Derrière son ambition évidente de mêler drame initiatique et thriller urbain, Luv peine à trouver l’équilibre entre ses intentions nobles et sa réalisation inégale. Si l’idée de confronter un jeune garçon à la dure réalité du monde adulte pouvait porter une forte charge émotionnelle, le résultat m’a semblé trop appuyé, parfois maladroit, et surtout, déséquilibré dans sa narration.

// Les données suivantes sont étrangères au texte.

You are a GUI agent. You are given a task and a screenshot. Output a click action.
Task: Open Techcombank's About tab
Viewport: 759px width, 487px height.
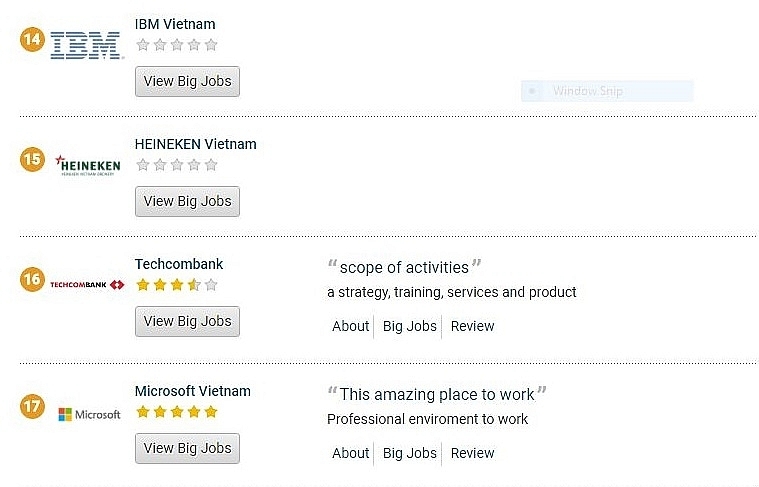pyautogui.click(x=350, y=326)
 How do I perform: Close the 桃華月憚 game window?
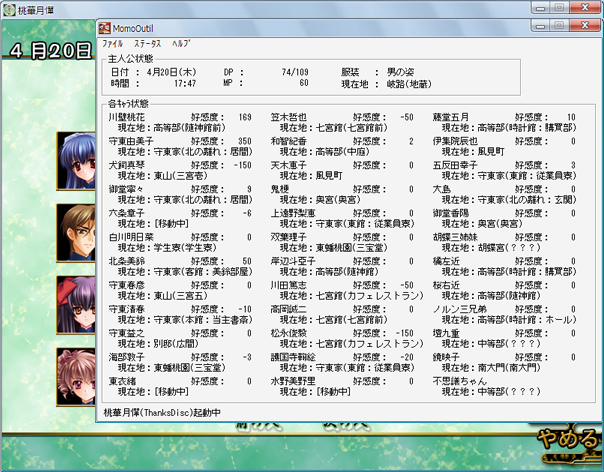pyautogui.click(x=585, y=8)
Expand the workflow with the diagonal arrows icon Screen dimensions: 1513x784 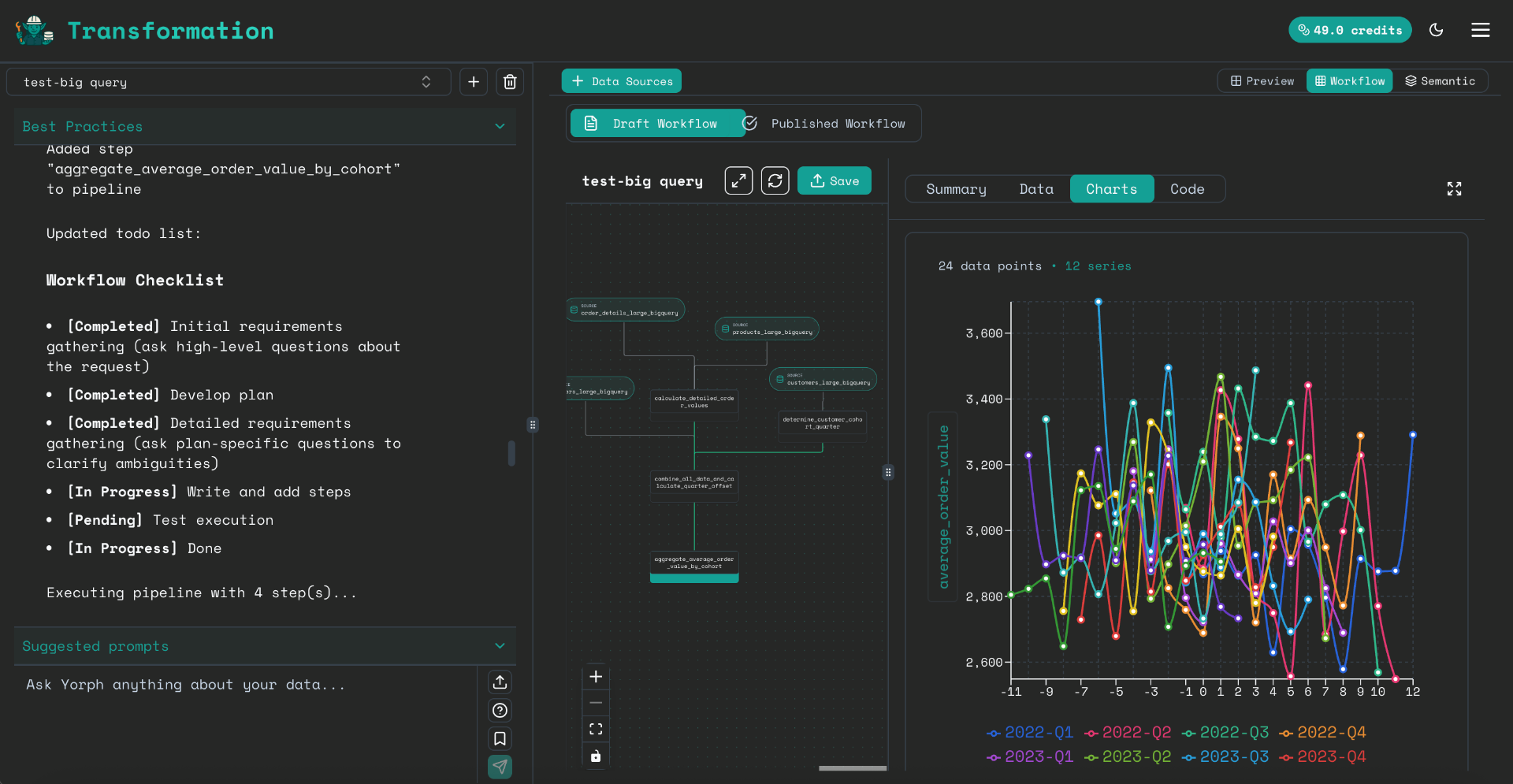(x=738, y=180)
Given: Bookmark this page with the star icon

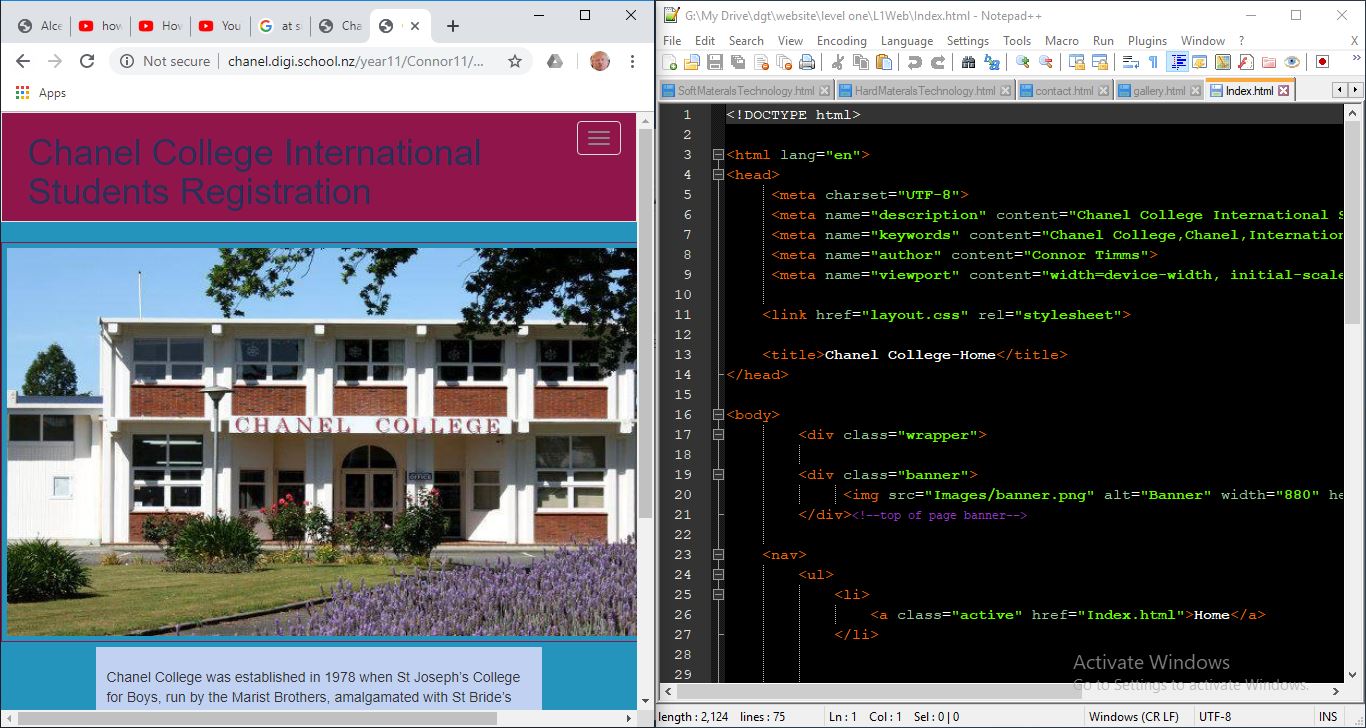Looking at the screenshot, I should pos(515,61).
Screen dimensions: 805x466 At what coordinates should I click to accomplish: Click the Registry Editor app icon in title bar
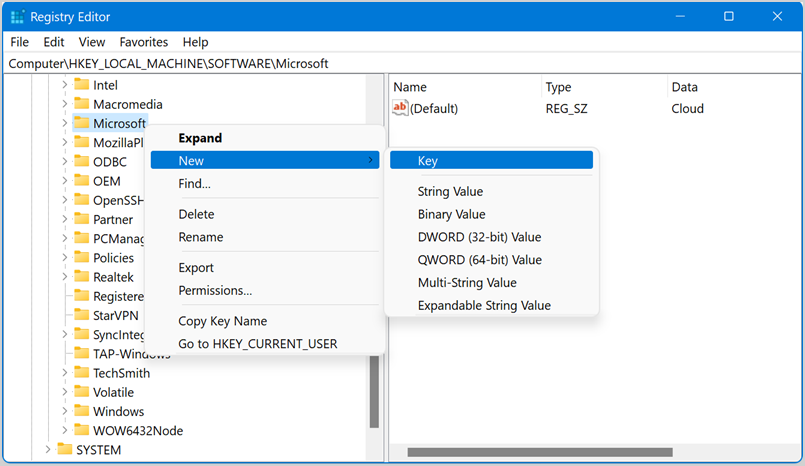coord(17,17)

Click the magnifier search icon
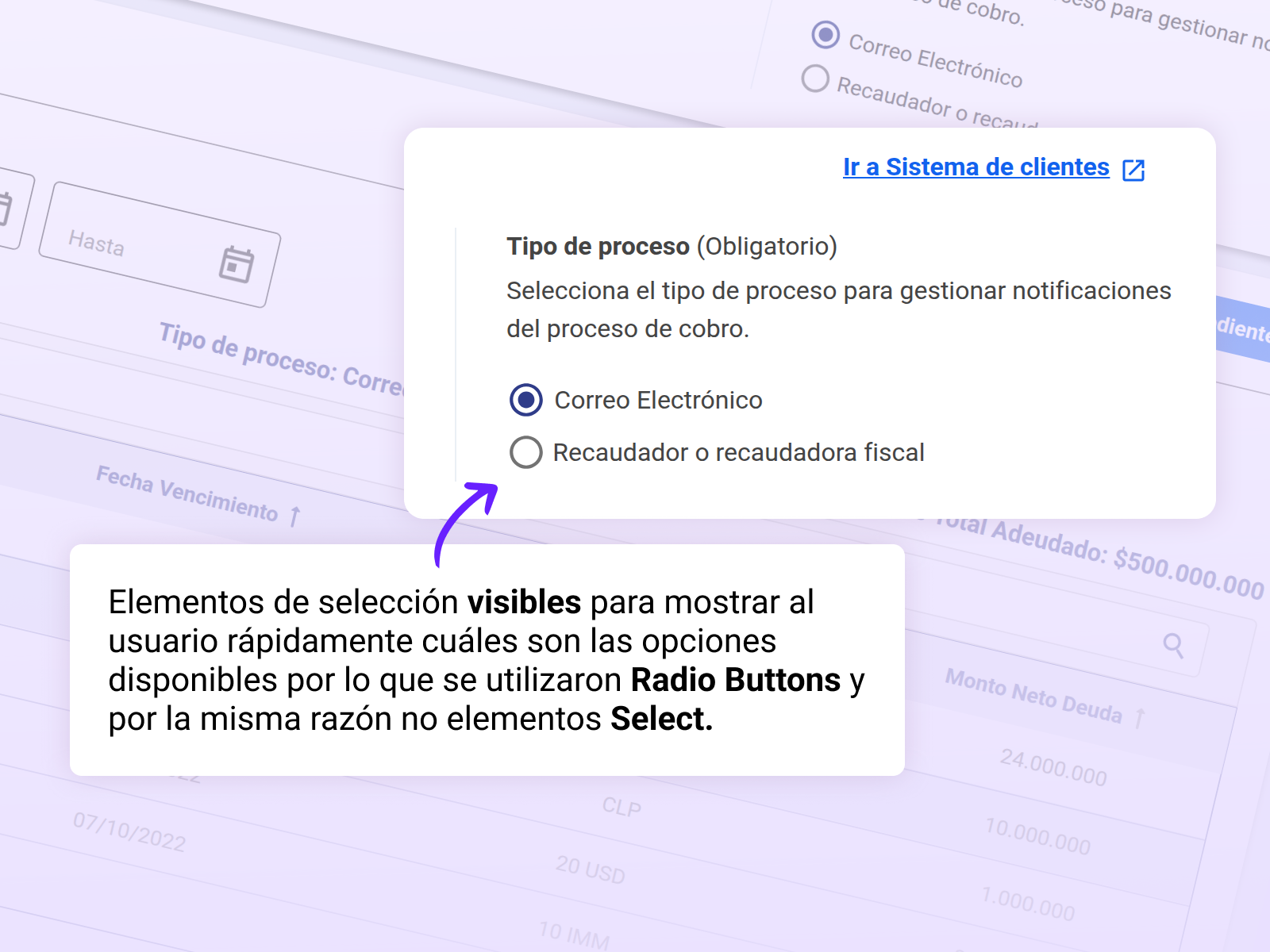1173,646
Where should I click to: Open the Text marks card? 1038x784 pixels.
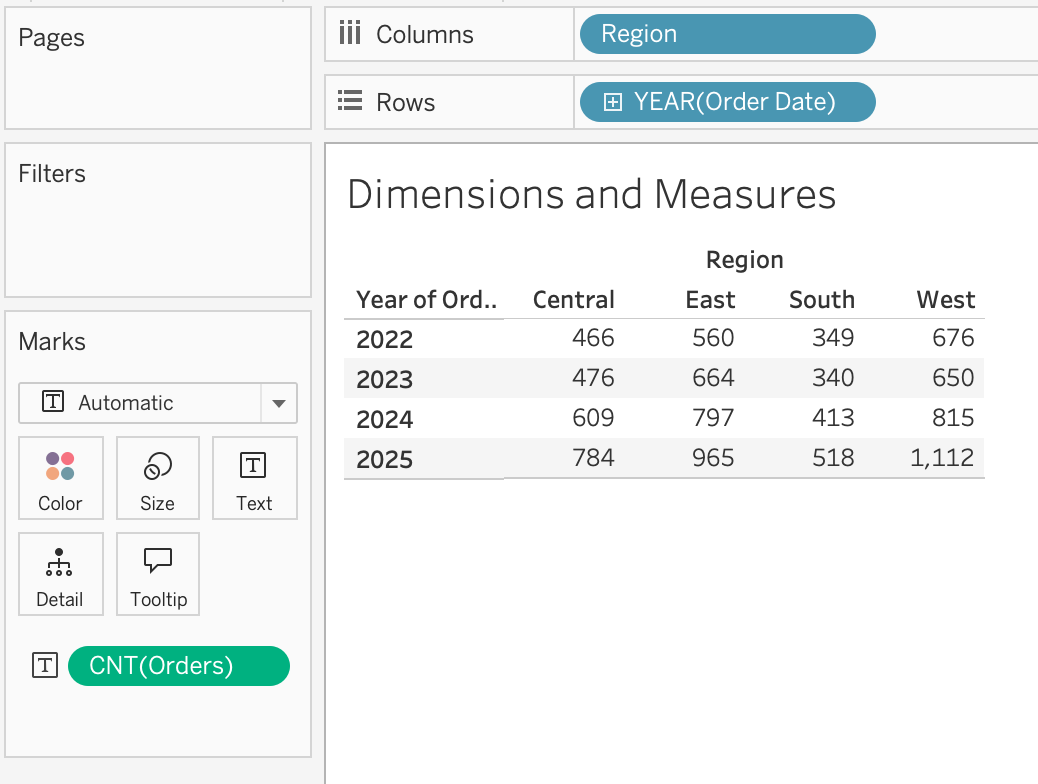click(x=254, y=477)
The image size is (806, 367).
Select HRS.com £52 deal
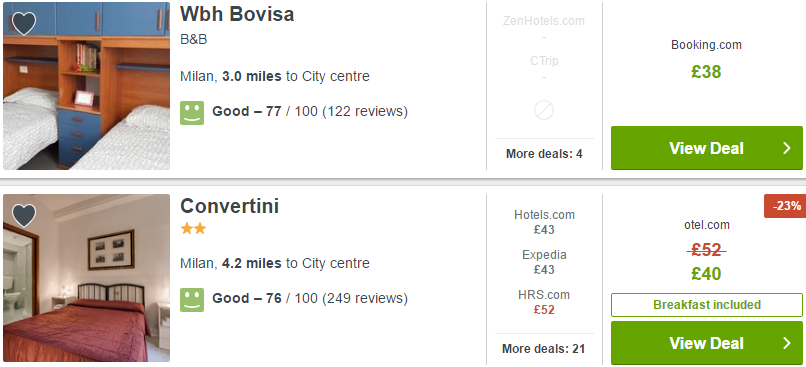point(544,302)
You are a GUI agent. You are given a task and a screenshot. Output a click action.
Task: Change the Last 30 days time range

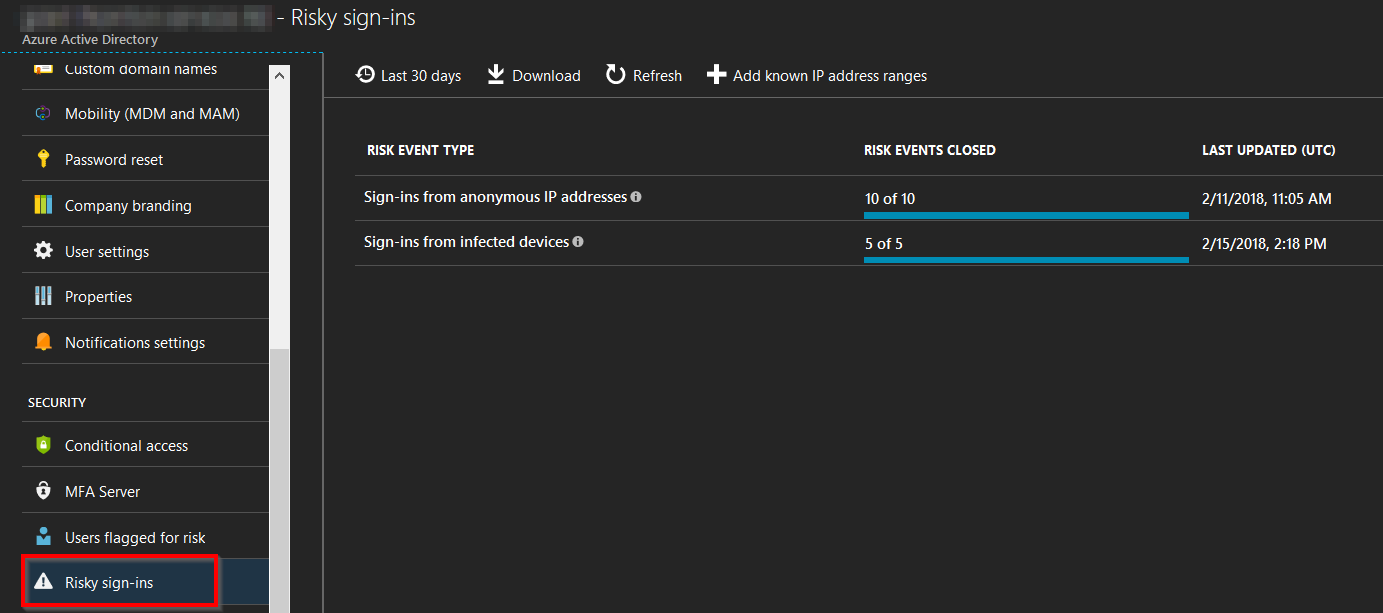408,75
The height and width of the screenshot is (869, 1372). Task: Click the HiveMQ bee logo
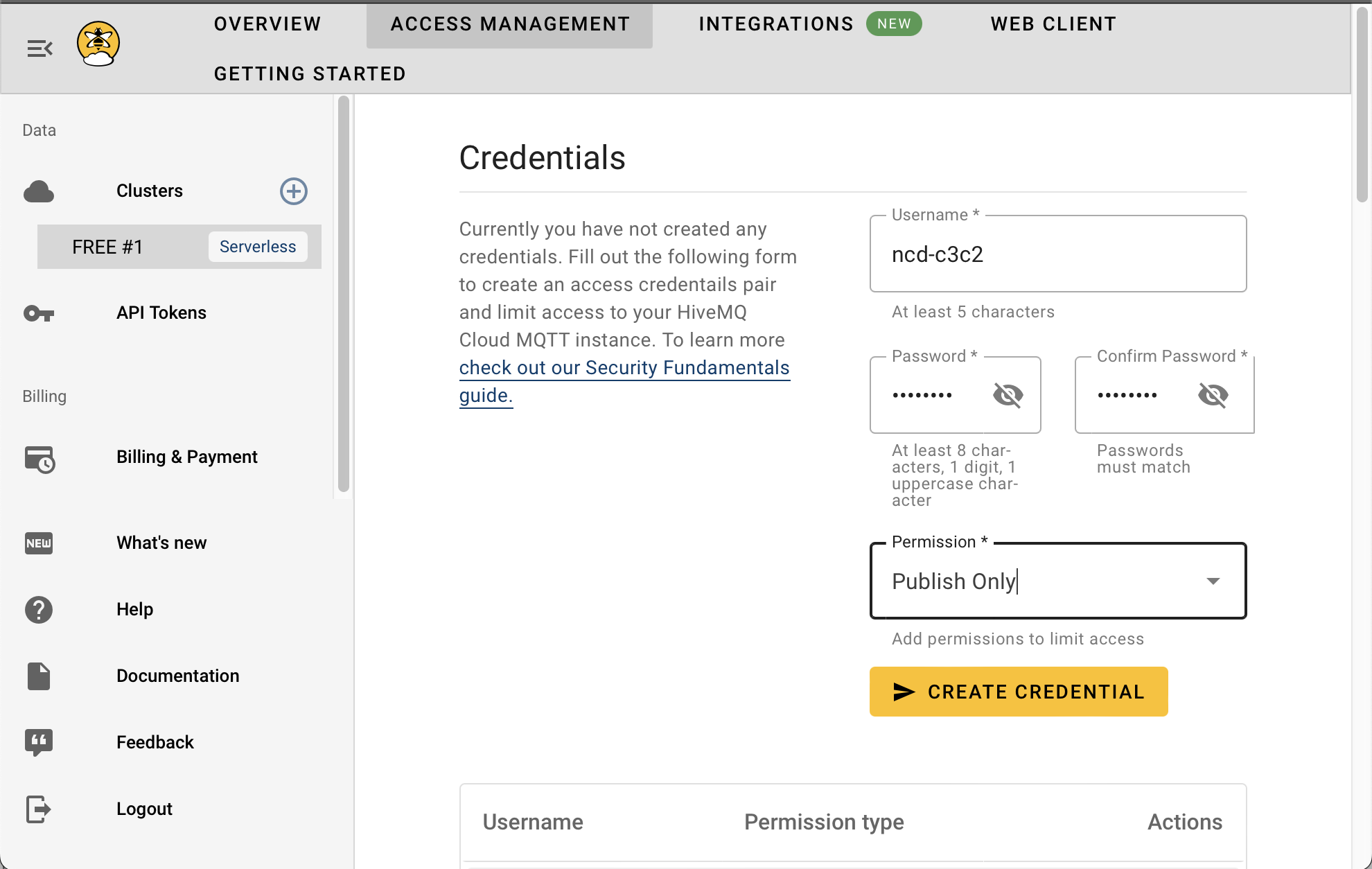tap(98, 44)
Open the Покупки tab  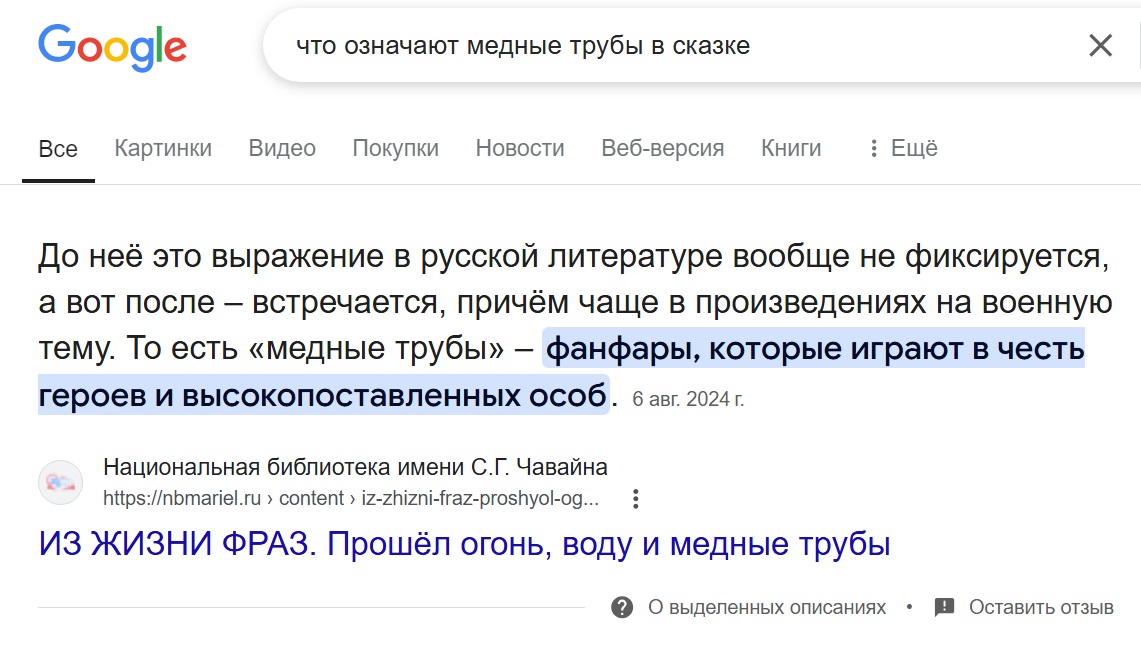point(396,148)

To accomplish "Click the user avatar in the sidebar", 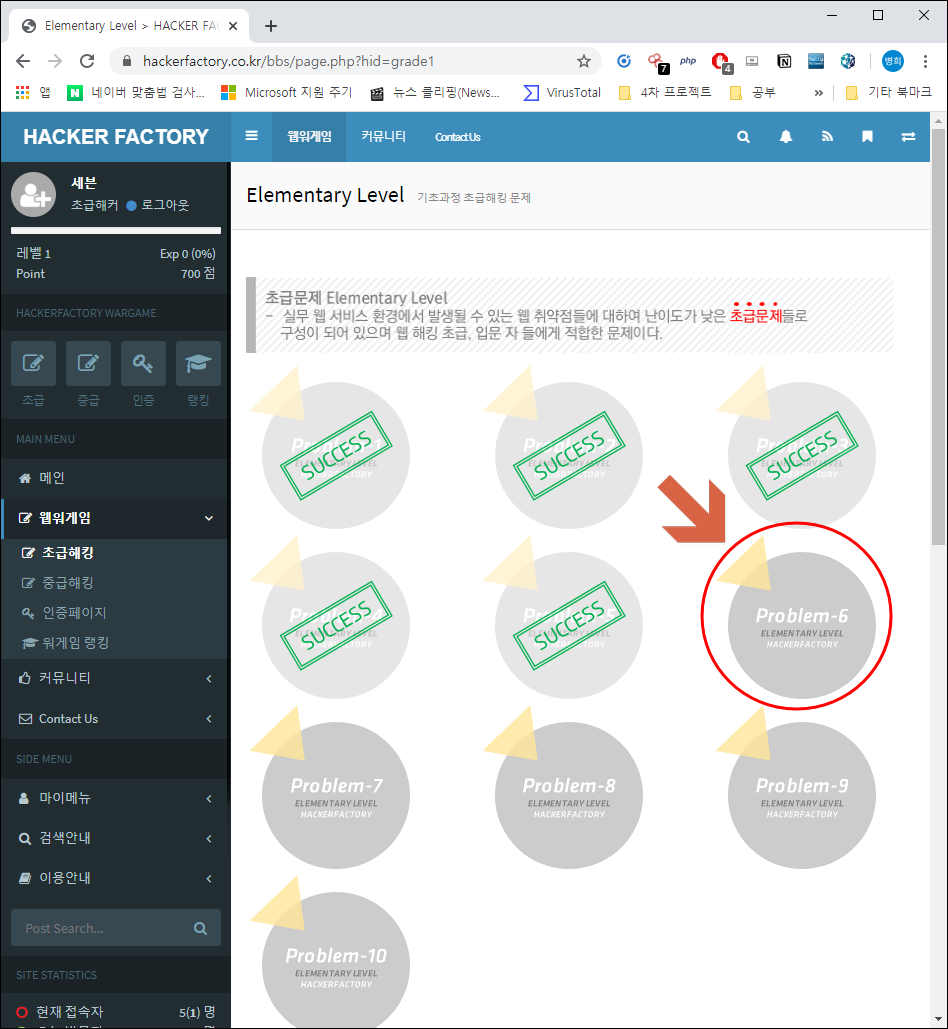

Le postulat de départ est puissant : Woody, un garçon de onze ans, suit une journée décisive en compagnie de son oncle Vincent, ancien détenu tentant de reconstruire sa vie. L’intention de mêler le parcours de rédemption d’un adulte à la perte d’innocence d’un enfant est louable, mais le film semble vouloir trop en faire. À mesure que l’histoire avance, l’émotion se dilue dans des scènes qui manquent de subtilité, voire tombent dans le cliché.
Il y a dans Luv une volonté manifeste de raconter quelque chose d’important, de donner à voir les choix cornéliens que posent la pauvreté, la violence, l’héritage familial. Mais à trop charger la barque, le récit devient confus : thriller ? fable morale ? chronique sociale ? Aucun de ces registres ne prend véritablement le dessus, ce qui empêche le film de construire une identité forte.
Sheldon Candis filme avec sincérité, et certains moments fonctionnent : l’alchimie entre les deux personnages principaux, notamment, sonne juste à plusieurs reprises. Le jeune Michael Rainey Jr. incarne Woody avec une retenue touchante, et Common, dans le rôle de Vincent, tente de nuancer son personnage, même si l’écriture ne l’aide pas toujours. Cela dit, l'ensemble souffre d’un manque de rythme et de tension : les scènes s'enchaînent sans qu'on ressente vraiment la montée dramatique, ce qui rend l’ensemble parfois monotone.
Ce qui m’a particulièrement gêné, c’est le côté démonstratif du film. À trop vouloir montrer les leçons de vie, les choix moraux, les dangers de la rue, Luv finit par perdre la spontanéité qui aurait pu le rendre plus poignant. Le propos devient un peu moralisateur, et le spectateur a du mal à s’attacher pleinement à l’histoire.
Je reconnais à Luv une certaine sincérité, une envie de raconter le réel à hauteur d’enfant, sans filtre. Mais la lourdeur du scénario, le manque de nuance et de cohérence dans le ton m’ont empêché de m’immerger totalement. C’est un film qui avait le potentiel de marquer par sa sensibilité, mais qui m’a laissé un sentiment d’inabouti.
Note personnelle : 4.5/10
Un film qui veut dire beaucoup mais qui n’écoute pas assez ses personnages. Un regard d’enfant sur un monde d’adultes, certes, mais sans la justesse émotionnelle qui aurait pu faire de cette œuvre une véritable claque. Un semi-échec, frustrant car prometteur.